"J. W."


CHAPTER X

LFRED HENLEY was coming home. Jim Cahews announced it one morning to a cluster of farmers and chronic loungers at the store, and the news rapidly spread through the village and country-side, and various comments were made. He was going to do a man's part and try to put up with the cranky woman he had married, said the men. He was heartily ashamed of himself, said the women. He had got over his silly pout and was coming home to make amends for his conduct in living so long away from a woman who had shown such beautiful constancy to her first and, perhaps—as it looked now—only love.

Dixie Hart heard the report on her way to the post-office, and, needing a spool of cotton, she went into the store.

"Yes, he's headed this way," was Cahews's confirmation of the news. "The truth is, Miss Dixie, if I'm any judge of a man's letters, Alf's actually homesick. He wants the mountains he was fetched up in. He writes about his lonely days and nights, when his speculations don't keep him busy, an' says they don't have anything out thar but pesky north winds an' sand-storms. He might have stayed away longer, as it was, but one little thing I wrote him turned the scale. You know that measly ten-cent circus that was to show here last month got stranded.
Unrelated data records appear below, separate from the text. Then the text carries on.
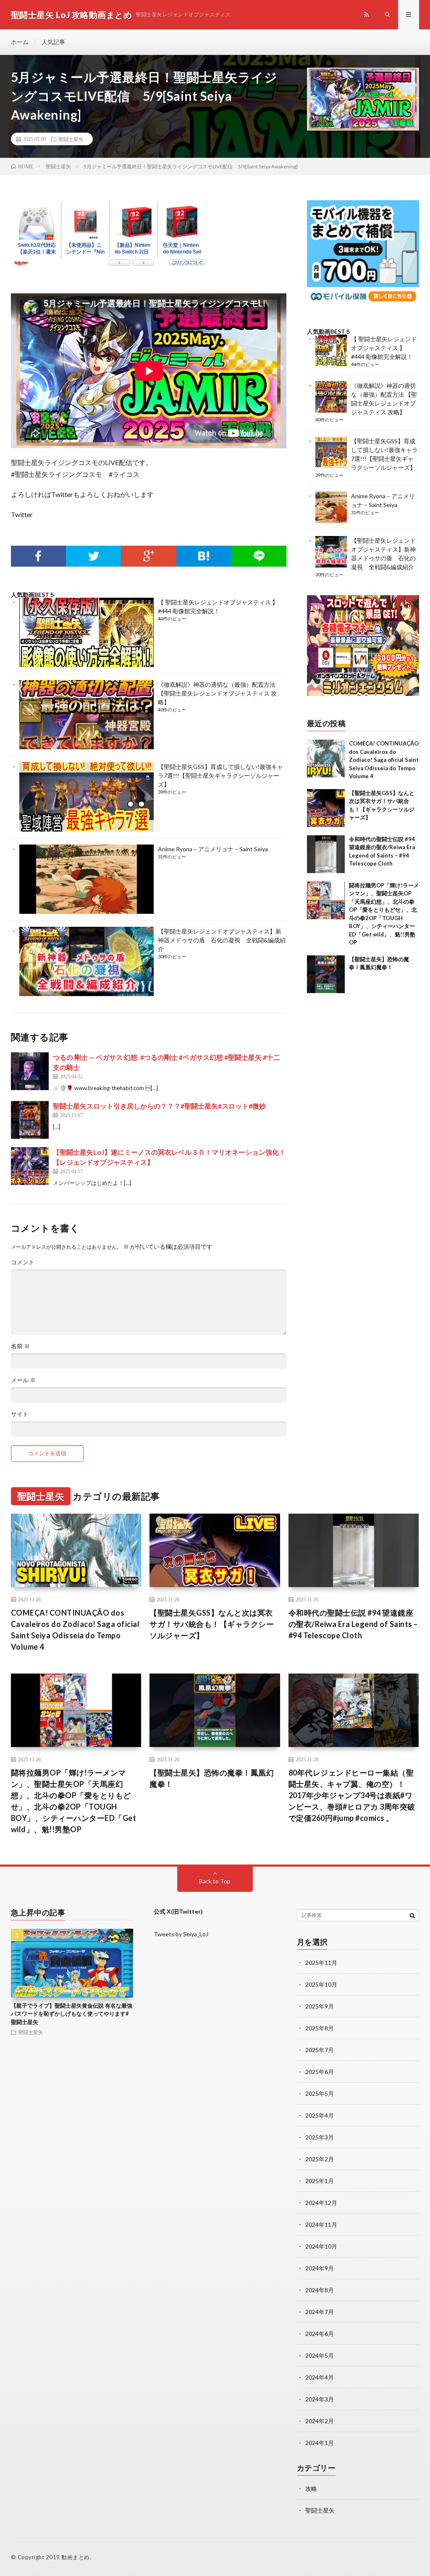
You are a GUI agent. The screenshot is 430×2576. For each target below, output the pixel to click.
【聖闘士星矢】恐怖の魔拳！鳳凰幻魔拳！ (211, 1778)
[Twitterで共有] (93, 556)
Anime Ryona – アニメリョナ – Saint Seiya (213, 849)
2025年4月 (319, 2115)
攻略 (311, 2488)
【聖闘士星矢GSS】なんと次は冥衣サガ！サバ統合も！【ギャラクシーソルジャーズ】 (211, 1624)
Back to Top (215, 1881)
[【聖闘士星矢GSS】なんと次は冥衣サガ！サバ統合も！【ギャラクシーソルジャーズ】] (326, 808)
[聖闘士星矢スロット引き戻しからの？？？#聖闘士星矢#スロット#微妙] (30, 1120)
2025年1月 (319, 2180)
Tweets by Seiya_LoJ (181, 1934)
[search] (412, 1915)
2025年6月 (319, 2071)
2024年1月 (319, 2442)
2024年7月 (319, 2311)
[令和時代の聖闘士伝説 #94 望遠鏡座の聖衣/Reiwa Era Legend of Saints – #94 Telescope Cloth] (326, 854)
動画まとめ (75, 2557)
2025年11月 (321, 1962)
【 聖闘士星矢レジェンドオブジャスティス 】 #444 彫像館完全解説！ (384, 347)
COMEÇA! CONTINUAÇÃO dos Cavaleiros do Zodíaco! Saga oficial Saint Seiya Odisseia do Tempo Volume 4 (384, 759)
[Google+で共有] (148, 556)
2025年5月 (319, 2093)
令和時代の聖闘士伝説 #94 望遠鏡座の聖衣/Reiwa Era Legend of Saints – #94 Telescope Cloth (353, 1624)
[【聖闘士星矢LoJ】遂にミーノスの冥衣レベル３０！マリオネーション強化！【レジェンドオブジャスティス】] (30, 1166)
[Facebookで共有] (38, 556)
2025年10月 (321, 1984)
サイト (20, 1414)
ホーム (20, 41)
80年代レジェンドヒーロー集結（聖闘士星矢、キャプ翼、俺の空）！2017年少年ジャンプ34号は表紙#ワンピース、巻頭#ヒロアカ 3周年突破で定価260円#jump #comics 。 (351, 1795)
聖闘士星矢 (71, 138)
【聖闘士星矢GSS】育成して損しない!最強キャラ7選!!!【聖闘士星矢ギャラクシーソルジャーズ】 (220, 775)
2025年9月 (319, 2006)
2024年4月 (319, 2377)
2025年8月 (319, 2028)
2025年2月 (319, 2159)
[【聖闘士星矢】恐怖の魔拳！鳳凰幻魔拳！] (326, 974)
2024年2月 (319, 2420)
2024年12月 (321, 2202)
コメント (22, 1262)
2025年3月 (319, 2137)
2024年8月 (319, 2290)
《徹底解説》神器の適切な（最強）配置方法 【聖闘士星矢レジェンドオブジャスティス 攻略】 (217, 693)
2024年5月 (319, 2355)
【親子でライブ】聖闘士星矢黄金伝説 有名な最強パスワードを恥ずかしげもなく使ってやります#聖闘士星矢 (71, 2013)
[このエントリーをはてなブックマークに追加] (203, 556)
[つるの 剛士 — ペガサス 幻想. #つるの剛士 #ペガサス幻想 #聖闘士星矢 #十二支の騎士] (30, 1071)
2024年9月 (319, 2268)
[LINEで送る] (258, 556)
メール (23, 1380)
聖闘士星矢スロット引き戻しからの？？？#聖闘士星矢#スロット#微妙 (159, 1106)
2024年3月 (319, 2399)
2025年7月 (319, 2049)
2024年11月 (321, 2224)
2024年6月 (319, 2333)
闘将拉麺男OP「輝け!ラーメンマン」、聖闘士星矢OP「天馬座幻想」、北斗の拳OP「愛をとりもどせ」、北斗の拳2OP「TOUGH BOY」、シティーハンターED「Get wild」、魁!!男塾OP (73, 1801)
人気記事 (53, 41)
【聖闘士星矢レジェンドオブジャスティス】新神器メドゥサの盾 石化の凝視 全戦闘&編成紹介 (222, 940)
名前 (20, 1346)
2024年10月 (321, 2246)
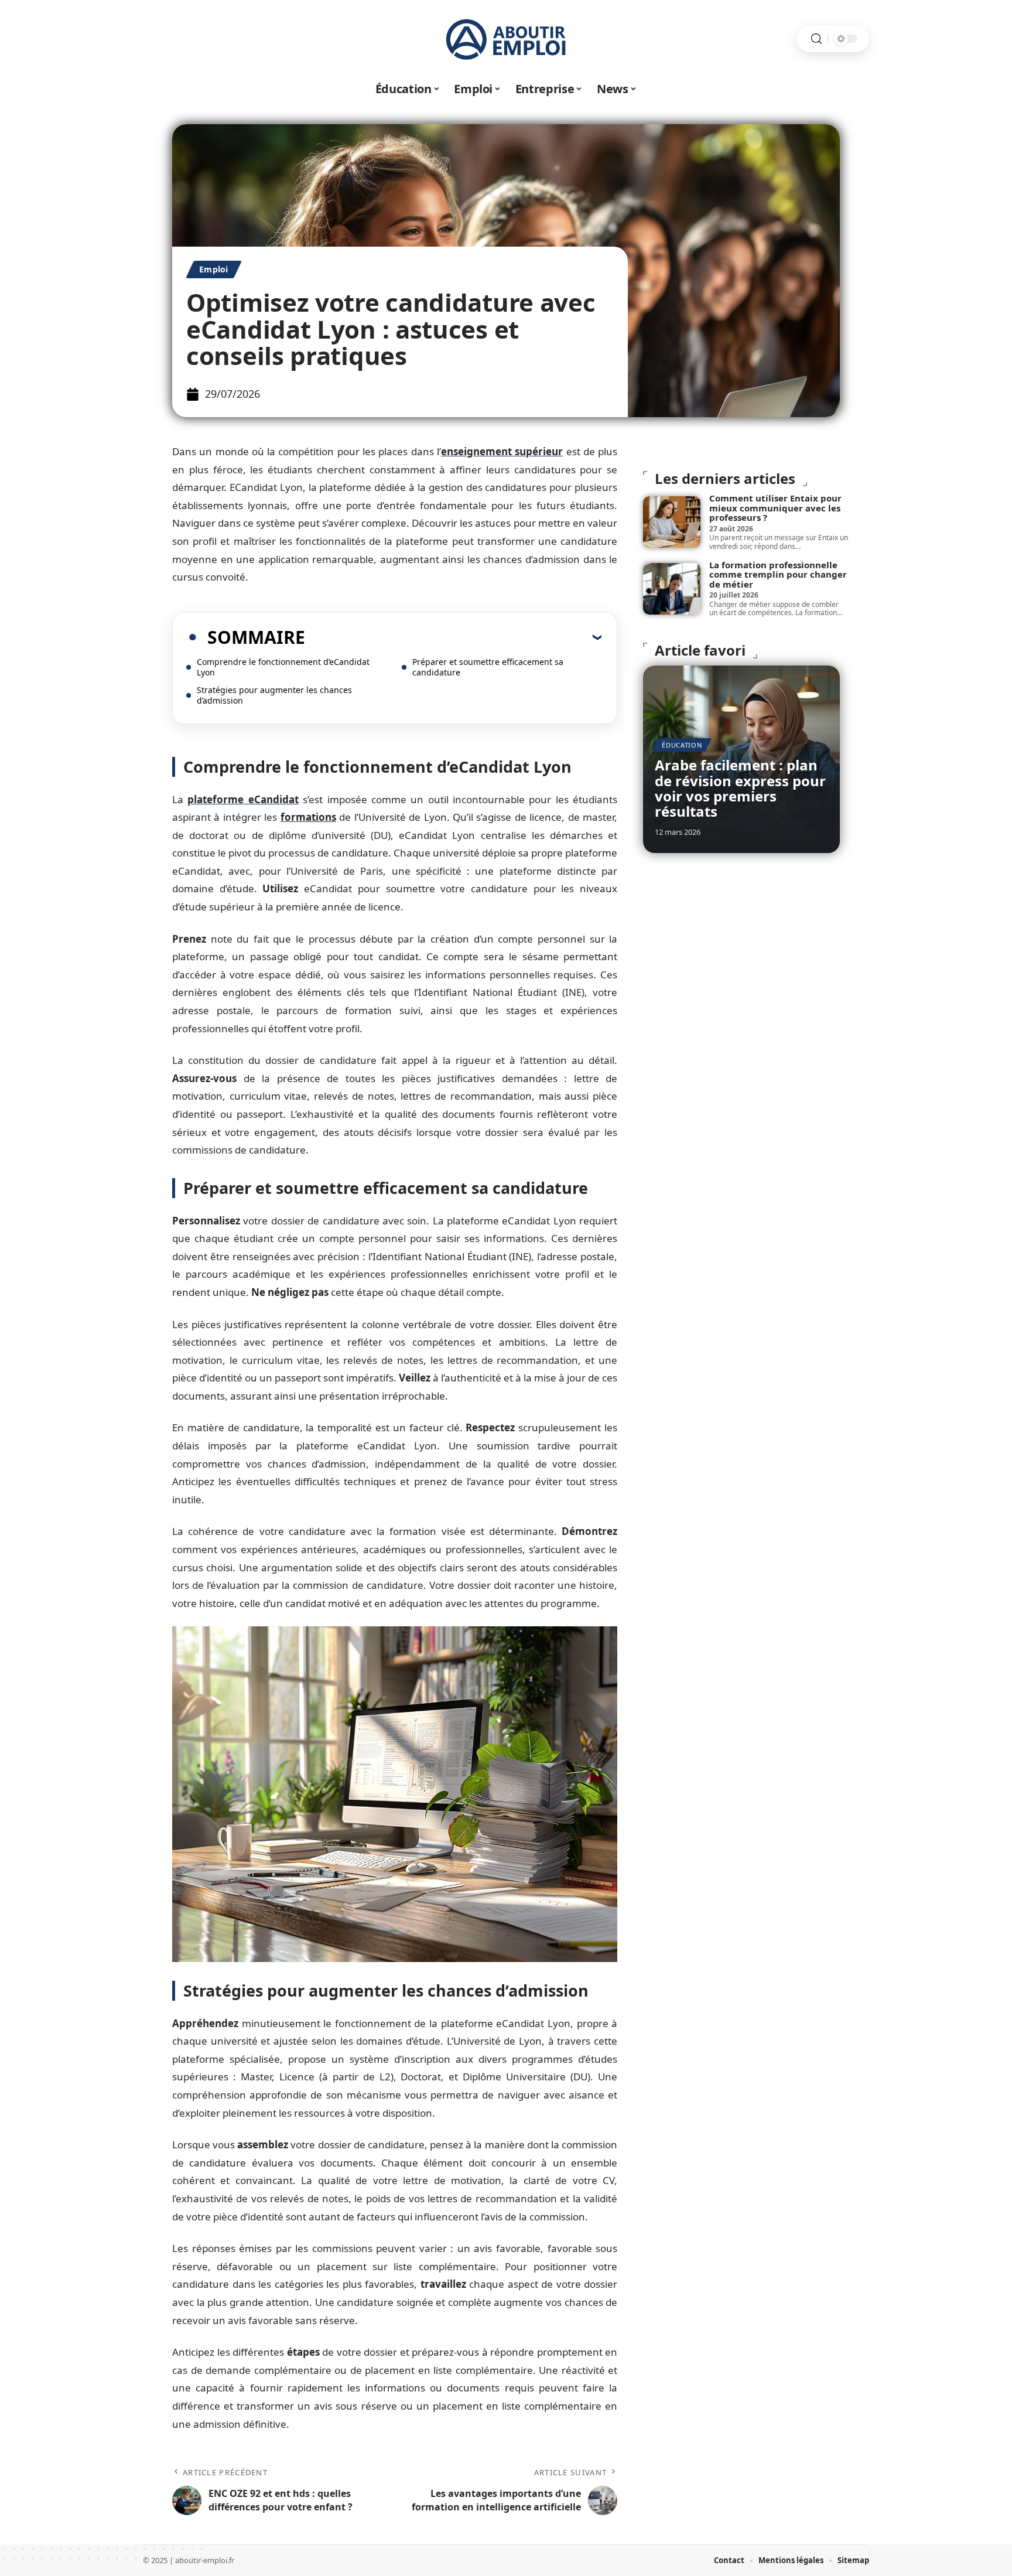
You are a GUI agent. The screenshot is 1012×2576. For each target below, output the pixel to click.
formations (308, 817)
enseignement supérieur (502, 451)
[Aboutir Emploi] (506, 39)
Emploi (213, 269)
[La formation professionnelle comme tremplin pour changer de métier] (671, 589)
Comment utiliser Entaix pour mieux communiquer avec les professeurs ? (775, 507)
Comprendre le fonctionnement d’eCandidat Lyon (283, 667)
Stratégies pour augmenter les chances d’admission (274, 695)
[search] (816, 39)
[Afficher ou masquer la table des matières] (453, 637)
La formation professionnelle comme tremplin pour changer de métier (778, 574)
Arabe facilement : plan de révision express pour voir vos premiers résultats (740, 788)
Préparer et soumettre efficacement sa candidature (487, 667)
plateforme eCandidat (242, 799)
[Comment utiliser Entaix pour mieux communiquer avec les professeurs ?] (671, 522)
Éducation (682, 745)
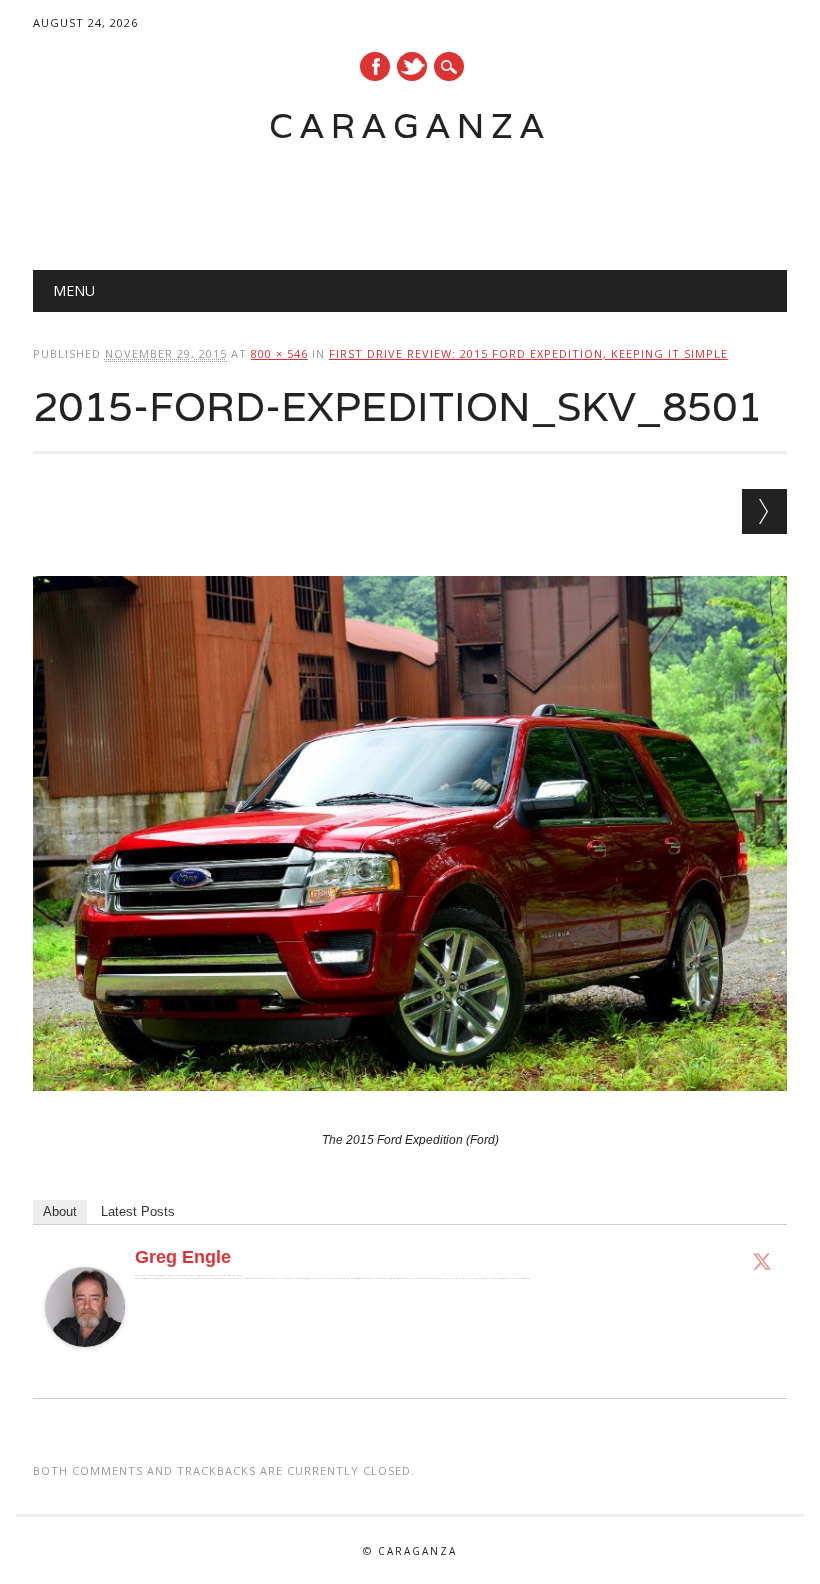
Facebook (375, 66)
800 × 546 (279, 353)
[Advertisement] (390, 196)
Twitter (412, 66)
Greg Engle (183, 1257)
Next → (764, 511)
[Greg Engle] (85, 1366)
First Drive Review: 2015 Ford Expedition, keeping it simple (528, 353)
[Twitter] (762, 1261)
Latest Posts (138, 1211)
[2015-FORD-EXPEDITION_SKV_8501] (410, 1110)
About (60, 1211)
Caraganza (410, 125)
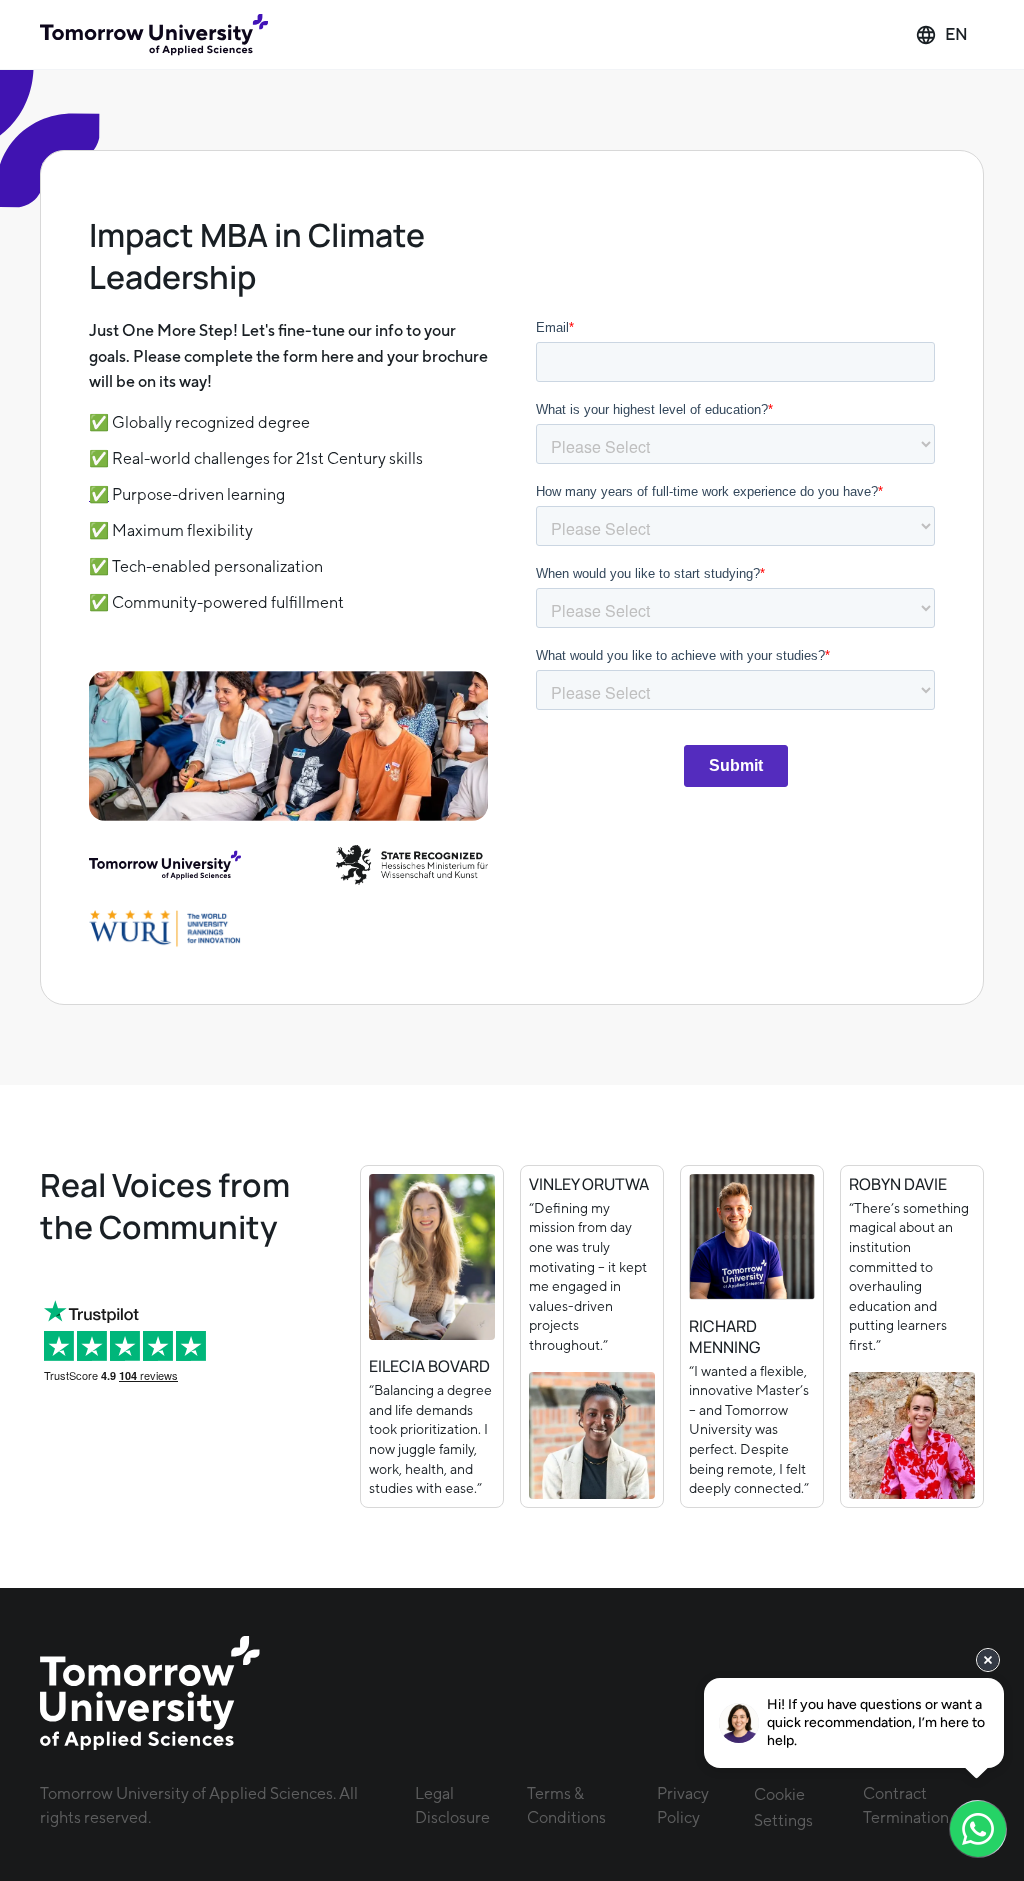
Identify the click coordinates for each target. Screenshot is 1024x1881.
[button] (941, 35)
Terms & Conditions (566, 1805)
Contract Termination (906, 1805)
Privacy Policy (683, 1805)
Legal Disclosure (452, 1805)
The performers all quit and footed it home, an' the sheriff levied on the thing, lock, stock, and barrel, an' is to sell it piece by piece at public outcry Saturday week. Alf wrote me that a sale of that sort was exactly in his line, and that he'd try to be on hand. He didn't think anybody here would have any money to invest in such truck, and he'd have his own way. He said about the only man hereabouts that he'd have to contend with would be old Welborne, but he would risk him. He don't often allude to home matters, Miss Dixie, but I think Alf counts on havin' things up at the house a little smoother than they was when he went off."

"And maybe he will," the girl answered, thoughtfully, as she turned away.

The only boarders Mrs. Henley had at this time were a certain young married pair, Mr. and Mrs. Thomas Allen, who had arrived only a week before with a baby not yet a month old. Allen was a travelling sewing-machine agent, and boarded his wife and child at some farm-house while he drove about the country in a buggy with a sample machine to instruct women in the use of it and take orders.